*Aufgabenstellung*. Gib aus dem Text über den Wunsch nach Ewigkeit den Abschnitt wortgetreu wieder, der mit „Denn der Wunsch“ beginnt und bis einschließlich „als Dauerzustand wünschenswert.“ reicht.

*Übungstext*.
###
Denn der Wunsch nach der Ewigkeit ist voller Konflikte.
Am meisten wünschen wir uns unsterbliche Liebe – ewig währende Zuneigung, zeitlose Schönheit, grenzenloses Vertrauen, absolute Treue. Doch kaum ein Mensch wünscht sich permanente Nörgeleien, dauernde Streitereien und unaufhörliche Diskussionen. Die leckere Schwarzwälder Kirschtorte soll am liebsten wie das Brot, das die Juden in der Wüste 40 Tage und 40 Nächte lang satt bekommen hatte, niemals ganz aufgegessen werden können. Doch ihre pfundigen Hinterlassenschaften auf unseren Hüften wollen wir natürlich nicht ewig behalten. Die Proseccoflasche auf dem schön gedeckten Tisch könnte als eine ewig sprudelnde Quelle der Heiterkeit für die besonders Durstigen unter uns ein heimlicher Wunsch sein. Doch der Kater am nächsten Morgen ist für kaum ein Party-Girl als Dauerzustand wünschenswert.
###
*Dateneinträge*.
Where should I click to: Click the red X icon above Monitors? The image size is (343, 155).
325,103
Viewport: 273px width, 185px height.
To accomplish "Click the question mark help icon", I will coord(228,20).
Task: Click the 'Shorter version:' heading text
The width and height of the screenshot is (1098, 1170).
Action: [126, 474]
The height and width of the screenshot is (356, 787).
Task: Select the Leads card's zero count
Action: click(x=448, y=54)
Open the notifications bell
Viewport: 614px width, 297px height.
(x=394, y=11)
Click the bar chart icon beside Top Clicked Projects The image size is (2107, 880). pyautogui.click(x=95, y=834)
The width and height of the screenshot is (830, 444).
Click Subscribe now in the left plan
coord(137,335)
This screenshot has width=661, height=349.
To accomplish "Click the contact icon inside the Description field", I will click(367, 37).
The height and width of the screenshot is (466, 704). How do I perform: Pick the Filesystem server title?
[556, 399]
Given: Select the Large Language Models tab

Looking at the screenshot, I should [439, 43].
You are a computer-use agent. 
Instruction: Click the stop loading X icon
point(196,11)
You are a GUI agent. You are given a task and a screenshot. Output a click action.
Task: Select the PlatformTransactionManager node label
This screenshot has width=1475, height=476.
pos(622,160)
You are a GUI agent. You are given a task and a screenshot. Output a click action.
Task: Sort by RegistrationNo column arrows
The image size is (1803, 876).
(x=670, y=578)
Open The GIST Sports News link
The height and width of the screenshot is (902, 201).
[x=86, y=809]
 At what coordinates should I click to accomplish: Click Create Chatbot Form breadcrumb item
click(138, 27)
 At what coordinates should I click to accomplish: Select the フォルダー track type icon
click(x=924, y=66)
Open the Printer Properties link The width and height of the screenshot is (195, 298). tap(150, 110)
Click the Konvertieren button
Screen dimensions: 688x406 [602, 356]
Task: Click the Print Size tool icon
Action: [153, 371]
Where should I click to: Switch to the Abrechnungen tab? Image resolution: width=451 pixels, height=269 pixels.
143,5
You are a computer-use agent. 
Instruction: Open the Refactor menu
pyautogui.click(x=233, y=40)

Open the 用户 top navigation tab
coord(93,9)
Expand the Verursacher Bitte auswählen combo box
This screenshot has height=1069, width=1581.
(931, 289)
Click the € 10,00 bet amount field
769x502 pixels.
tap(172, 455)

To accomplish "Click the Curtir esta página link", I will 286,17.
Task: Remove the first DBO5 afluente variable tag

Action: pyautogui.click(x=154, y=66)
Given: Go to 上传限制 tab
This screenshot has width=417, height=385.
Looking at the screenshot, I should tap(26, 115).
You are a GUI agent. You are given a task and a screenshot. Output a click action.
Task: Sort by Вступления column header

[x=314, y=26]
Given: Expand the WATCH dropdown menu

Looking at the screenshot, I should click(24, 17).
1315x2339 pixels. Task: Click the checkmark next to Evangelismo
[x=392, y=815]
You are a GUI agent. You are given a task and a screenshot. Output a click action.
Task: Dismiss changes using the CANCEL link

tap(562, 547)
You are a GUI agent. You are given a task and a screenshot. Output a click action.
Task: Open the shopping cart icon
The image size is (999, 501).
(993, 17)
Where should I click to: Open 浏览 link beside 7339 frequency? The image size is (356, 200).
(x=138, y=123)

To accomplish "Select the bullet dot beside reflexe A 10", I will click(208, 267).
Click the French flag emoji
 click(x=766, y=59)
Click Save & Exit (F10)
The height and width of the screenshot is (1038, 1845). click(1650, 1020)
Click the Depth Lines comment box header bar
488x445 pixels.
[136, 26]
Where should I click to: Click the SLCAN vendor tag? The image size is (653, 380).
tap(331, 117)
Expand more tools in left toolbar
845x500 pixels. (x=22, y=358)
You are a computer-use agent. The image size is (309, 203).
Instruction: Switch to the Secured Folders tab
###
*Schriftliche Lösung*.
Denn der Wunsch nach der Ewigkeit ist voller Konflikte.
Am meisten wünschen wir uns unsterbliche Liebe – ewig währende Zuneigung, zeitlose Schönheit, grenzenloses Vertrauen, absolute Treue. Doch kaum ein Mensch wünscht sich permanente Nörgeleien, dauernde Streitereien und unaufhörliche Diskussionen. Die leckere Schwarzwälder Kirschtorte soll am liebsten wie das Brot, das die Juden in der Wüste 40 Tage und 40 Nächte lang satt bekommen hatte, niemals ganz aufgegessen werden können. Doch ihre pfundigen Hinterlassenschaften auf unseren Hüften wollen wir natürlich nicht ewig behalten. Die Proseccoflasche auf dem schön gedeckten Tisch könnte als eine ewig sprudelnde Quelle der Heiterkeit für die besonders Durstigen unter uns ein heimlicher Wunsch sein. Doch der Kater am nächsten Morgen ist für kaum ein Party-Girl als Dauerzustand wünschenswert.